A more continuous approach will be one in which the supervisor will sustain a file on the EL's performance. This file will essentially be a progress-file and will track the progress of the ELs through the program. The last leaf of the file will list the proficiencies, knowledge, skills, and abilities that an EL must have in order to function in the area of gifted, talented or special education programs (Maxom, 2010). After the end of each day, the supervisor will recap through the day to identify if any of the ELs showed signs of possessing the listed prerequisites. A display of a skill will result in a check (or a +1) for the EL. By the end of the program, the EL with the most credibility and merit for a referral to the gifted (talented or special) area will stand out amongst the rest visibly.

Method to monitor students’ progress after exiting the ESL program and options if an exited student is not doing well in general education classes

Once a student exits the ESL program, exchanging frequent communication with the student will monitor the student’s progress. Setting up time-periods after which the students will be required to undergo assessments will do it. The student will be made aware of these post-program assessments at the time when the student is going through it. As a result, the student will be fully aware of the program's nature and the outcome that the program aims to achieve.

The post-program assessments will assess the student on the same perimeters that the program originally aimed to develop upon.

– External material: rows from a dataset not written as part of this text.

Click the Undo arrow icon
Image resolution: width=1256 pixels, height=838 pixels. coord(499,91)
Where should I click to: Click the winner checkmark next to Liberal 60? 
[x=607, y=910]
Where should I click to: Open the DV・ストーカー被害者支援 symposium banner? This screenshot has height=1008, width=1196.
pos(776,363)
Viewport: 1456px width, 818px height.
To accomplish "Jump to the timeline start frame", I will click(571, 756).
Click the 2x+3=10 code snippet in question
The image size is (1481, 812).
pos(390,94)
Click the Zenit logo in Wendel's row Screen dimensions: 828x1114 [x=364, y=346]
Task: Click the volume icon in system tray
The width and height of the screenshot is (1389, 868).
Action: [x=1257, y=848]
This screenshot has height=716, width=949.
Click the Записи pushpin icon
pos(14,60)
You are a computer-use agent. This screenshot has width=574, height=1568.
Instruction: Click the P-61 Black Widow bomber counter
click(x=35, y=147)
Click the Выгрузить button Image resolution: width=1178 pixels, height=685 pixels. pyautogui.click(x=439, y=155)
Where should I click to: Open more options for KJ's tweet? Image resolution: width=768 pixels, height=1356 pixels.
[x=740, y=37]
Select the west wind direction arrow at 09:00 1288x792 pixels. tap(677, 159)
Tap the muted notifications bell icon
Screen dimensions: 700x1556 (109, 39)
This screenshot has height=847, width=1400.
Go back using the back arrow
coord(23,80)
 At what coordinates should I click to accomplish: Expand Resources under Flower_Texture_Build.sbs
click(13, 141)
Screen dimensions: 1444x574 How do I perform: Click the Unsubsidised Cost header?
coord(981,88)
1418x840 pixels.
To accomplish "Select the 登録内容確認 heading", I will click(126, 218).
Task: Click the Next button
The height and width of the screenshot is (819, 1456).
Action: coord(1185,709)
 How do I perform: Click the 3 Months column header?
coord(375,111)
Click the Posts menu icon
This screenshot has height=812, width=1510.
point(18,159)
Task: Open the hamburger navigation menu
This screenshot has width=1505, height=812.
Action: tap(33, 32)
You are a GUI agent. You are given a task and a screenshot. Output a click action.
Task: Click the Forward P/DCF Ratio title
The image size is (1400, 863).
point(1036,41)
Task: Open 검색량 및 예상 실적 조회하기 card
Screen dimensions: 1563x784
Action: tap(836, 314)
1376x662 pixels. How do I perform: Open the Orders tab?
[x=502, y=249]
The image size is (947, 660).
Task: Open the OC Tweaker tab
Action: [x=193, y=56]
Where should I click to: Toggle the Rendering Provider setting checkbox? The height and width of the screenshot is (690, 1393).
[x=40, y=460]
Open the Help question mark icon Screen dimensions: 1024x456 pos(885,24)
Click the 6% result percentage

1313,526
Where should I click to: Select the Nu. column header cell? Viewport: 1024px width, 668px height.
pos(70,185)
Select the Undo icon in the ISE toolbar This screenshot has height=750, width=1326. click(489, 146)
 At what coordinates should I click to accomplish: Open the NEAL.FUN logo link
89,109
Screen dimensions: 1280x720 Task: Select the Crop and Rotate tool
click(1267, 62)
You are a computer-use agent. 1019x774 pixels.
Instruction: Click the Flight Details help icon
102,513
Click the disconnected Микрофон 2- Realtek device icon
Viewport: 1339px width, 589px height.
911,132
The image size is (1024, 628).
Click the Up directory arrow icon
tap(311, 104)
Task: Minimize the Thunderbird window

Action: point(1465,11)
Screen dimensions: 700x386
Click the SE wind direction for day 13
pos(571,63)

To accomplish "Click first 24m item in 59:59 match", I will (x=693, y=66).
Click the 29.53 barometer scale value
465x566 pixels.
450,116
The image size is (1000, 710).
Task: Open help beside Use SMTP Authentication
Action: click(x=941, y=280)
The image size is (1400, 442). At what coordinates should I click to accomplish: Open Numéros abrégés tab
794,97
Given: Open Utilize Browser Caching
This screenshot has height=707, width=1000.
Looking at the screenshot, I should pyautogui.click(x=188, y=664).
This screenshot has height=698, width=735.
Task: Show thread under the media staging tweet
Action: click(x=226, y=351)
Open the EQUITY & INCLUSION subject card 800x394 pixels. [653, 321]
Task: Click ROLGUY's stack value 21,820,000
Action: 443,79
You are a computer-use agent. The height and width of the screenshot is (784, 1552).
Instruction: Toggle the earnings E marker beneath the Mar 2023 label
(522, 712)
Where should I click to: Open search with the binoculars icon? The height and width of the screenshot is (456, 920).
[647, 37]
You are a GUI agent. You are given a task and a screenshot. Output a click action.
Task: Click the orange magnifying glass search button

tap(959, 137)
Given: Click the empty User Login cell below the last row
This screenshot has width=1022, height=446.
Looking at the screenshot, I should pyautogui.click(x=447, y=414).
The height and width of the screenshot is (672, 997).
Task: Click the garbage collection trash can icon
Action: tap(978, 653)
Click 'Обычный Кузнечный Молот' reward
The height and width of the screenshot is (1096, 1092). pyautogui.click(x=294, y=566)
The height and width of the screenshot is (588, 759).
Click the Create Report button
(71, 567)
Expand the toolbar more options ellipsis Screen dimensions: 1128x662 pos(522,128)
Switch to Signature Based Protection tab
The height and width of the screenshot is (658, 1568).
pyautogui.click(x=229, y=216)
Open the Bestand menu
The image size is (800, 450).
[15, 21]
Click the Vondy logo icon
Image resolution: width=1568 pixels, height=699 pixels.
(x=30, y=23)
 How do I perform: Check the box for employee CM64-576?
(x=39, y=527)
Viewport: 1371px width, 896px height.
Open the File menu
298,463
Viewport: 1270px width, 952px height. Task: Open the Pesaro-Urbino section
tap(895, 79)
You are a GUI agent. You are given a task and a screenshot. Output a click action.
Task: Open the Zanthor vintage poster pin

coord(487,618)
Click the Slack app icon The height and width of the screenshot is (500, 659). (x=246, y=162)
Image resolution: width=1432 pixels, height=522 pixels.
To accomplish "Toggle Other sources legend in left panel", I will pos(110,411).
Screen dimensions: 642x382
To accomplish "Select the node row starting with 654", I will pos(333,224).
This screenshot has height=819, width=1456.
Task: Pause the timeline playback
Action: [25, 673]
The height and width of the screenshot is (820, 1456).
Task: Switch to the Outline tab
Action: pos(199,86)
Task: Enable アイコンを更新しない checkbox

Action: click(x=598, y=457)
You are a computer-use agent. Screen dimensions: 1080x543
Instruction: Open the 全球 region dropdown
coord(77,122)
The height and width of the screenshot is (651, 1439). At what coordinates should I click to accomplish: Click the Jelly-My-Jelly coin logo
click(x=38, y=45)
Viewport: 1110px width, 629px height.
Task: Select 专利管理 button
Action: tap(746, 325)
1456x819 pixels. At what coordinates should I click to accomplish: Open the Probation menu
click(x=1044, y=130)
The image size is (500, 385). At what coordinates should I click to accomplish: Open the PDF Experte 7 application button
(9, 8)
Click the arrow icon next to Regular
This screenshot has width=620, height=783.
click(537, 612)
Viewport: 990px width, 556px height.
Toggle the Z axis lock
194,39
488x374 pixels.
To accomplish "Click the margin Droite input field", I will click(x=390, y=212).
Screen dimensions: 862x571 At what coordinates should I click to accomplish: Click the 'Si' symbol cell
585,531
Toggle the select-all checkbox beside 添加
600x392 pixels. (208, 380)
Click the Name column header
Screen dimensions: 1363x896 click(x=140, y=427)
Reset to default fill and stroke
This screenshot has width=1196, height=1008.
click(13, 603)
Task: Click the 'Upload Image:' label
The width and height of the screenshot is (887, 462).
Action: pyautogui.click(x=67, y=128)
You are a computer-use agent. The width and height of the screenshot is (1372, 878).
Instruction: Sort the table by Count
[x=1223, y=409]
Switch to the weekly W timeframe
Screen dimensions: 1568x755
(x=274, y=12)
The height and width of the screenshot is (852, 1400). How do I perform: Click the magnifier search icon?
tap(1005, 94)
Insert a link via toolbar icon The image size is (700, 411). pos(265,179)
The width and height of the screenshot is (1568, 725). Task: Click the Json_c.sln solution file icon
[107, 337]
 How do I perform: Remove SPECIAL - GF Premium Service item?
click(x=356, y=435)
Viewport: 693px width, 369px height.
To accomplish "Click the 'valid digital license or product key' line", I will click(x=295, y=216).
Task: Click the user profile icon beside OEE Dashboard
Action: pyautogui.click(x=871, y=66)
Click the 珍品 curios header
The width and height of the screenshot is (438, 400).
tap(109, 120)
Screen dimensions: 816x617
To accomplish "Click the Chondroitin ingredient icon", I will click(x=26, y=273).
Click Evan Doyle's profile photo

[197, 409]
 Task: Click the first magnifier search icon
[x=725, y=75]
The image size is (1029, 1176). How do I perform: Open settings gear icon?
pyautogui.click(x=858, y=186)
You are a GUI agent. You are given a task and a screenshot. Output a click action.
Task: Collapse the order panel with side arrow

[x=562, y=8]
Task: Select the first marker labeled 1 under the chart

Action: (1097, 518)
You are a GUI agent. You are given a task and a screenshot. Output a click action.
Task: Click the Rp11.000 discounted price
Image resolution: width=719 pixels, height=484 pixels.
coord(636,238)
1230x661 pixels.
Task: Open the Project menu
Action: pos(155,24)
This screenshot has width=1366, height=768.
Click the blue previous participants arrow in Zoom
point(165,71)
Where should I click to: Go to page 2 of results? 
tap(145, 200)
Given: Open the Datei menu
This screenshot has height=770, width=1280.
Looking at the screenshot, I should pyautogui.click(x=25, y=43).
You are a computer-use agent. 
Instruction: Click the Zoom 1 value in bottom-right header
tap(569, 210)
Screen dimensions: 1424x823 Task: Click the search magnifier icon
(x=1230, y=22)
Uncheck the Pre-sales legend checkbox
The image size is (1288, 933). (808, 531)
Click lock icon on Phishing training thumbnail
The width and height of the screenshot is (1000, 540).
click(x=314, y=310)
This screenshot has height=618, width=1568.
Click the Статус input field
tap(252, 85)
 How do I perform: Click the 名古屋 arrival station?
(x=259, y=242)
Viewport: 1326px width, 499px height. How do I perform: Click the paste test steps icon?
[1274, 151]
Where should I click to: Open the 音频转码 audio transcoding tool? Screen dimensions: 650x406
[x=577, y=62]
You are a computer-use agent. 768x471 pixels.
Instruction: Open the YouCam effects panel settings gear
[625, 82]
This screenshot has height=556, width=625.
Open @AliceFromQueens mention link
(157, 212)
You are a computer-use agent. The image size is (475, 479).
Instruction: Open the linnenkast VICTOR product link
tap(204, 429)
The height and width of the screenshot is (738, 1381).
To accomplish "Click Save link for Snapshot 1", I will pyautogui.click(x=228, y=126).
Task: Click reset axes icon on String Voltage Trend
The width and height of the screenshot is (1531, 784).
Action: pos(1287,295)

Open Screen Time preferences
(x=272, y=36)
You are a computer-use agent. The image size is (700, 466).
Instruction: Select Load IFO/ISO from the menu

If an exited student is not doing well in general education classes, the assessments will indicate the student's deficiency and the student will be required to re-run through the parts of the original program that were originally intended to build those specific areas (Gebhard & Oprandy, Language Teaching Awareness: A Guide to Exploring Beliefs and Practices, 1999). However, this will not be a reactive approach, the student's performance will be tracked continuously through the student's progress reports.

The progress reports will be used to judge the student's strengths and weaknesses. Identifying the student’s primary strengths through the progress reports, and then assessing the areas in which the child seems to be functioning less than optimally will do this. Simply put, the approach is designed to take a U-turn method in which strengths are identified and then the remaining perimeters are addressed.



References

Carrasquillo, A. L. (2013). Teaching English as a Second Language: A Resource Guide. London: Routledge.

Gebhard, J. G. (2006). Teaching English as a Foreign Or Second Language, Second Edition: A Teacher Self-Development and Methodology Guide. Detroit: University of Michigan Press.

Gebhard, J. G., & Oprandy, R. (1999). Language Teaching Awareness: A Guide to Exploring Beliefs and Practices. London: Cambridge University Press.

Maxom, M. (2010). Teaching English as a Foreign Language For Dummies. New York: John Wiley & Sons.

O'Neill, S., & Gish, A. (2008). Teaching English as a second language. London: Oxford University Press.